The next important factor is the project cost, which, in the US, currently stands between US$1 to US$1.1 on per Wp basis. According to our model, US$0.67/Wp is the capex required to build the project from a clean slate. The typical break up of this pricing is as follows:
|Modules||US$0.24 / Wp|
|BoS||US$0.17 / Wp|
|I&C||US$0.17 / Wp|
|Pre-op cost||US$0.09 / Wp|
As is common knowledge, the most critical component of a solar project is the solar PV modules and, as per our market insights, monocrystalline bifacial modules can, presently, be delivered at site in the US from Southeast Asia at US$0.30/Wp. Considering a historic 10% decline, this will, most probably, hit US$0.24/Wp by 2022, when actual modules would be required. Then again, electrical and structural BoP (balance of plant, which is all the hardware sans modules) constitutes around 25-30% of the total project cost in the US and translates into US$0.17/Wp, assuming lower end of 25% on the basis of market consolidation and pricing maturity. What then remains is the cost of designing, procuring and actually getting hands dirty on the ground with construction, which also forms another 25%-30% of the project cost in this country. At 25%, we have assumed this to be US$0.17/Wp. Finally, we have assumed the pre-operative and other miscellaneous expenses at US$0.09/Wp (around 13.75%, very typical in the US).
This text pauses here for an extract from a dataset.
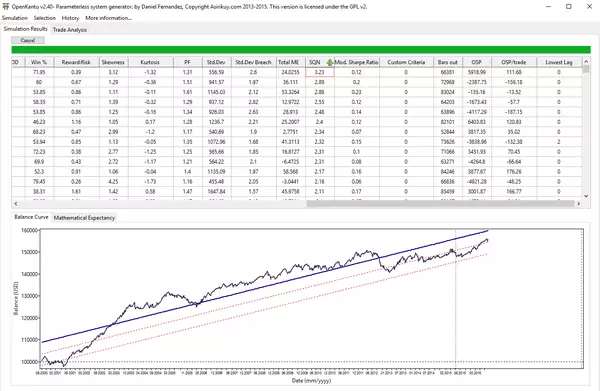Click the table's vertical scroll down arrow
This screenshot has height=391, width=600.
586,196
All said and done, this factor (project cost) still leaves the model gasping for some fresh air like a bird enveloped in an acrid fug. Tickling an achingly red Excel model, the income tax credits (ITC), like the pristine pinnacles of the Himalayas, whispered a promise of fresh air. ITC stands, currently, at 30% for projects commencing construction before 2020, and will step down to 26% if the project starts ground activity in 2020, further to 22% in 2021. It is only wise to assume that the project should kick off in 2019 to avail this benefit. This takes the project cost down to US$0.47/Wp. Workable? Don’t know yet.
Moving further, Opex is another factor that has a large say on the project’s viability. In the US, it is typically 1.5% of the project cost, which translates into US$7/kWp, a good match with our assumption. There is an annual escalation of 2% over this cost.
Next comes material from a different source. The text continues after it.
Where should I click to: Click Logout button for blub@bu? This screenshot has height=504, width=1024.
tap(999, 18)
To tie all the loose ends together, we need finances. The story unfolds like this: according to National Renewable Energy Laboratory (NREL), the typical PV project financings of large-scale centralized projects owned by independent power producers shows that low-cost debts can be picked up at interest rates around 4% for tenure ranging up to 13 years. The cost of equity, meanwhile, is around 6%. Because debt is a lower-cost source of capital than equity, we have apportioned 50% of capital to debt, which returns a 4.5% weighted average cost of capital (WACC), considering tax for renewable energy projects.
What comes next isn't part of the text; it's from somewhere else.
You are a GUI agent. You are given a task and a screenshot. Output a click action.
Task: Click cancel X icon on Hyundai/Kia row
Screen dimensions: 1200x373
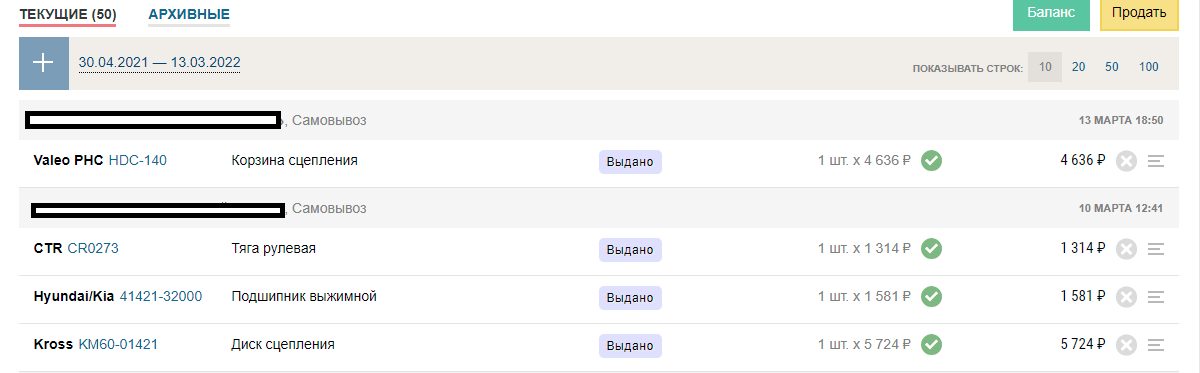click(1127, 297)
Plugging these numbers in our model threw an equity return of 5%, which leaves very little room for applying sensitivities for these important factors. We were filled with enthusiasm at the beginning of this effort to understand the mind of the bidders but burning the midnight oil does not yield much light, it appears.
"This is like music to my ears," Commissioner Christina Noonan seems to have told the Los Angeles Department of Water and Power (LADWP), who is looking to sign this record-setting PPA. Madam, a lot is at stake, we humbly submit.
For us, it seems to be confusing, devastating, tickling and exhilarating all at the same time, at best. Time to look ahead.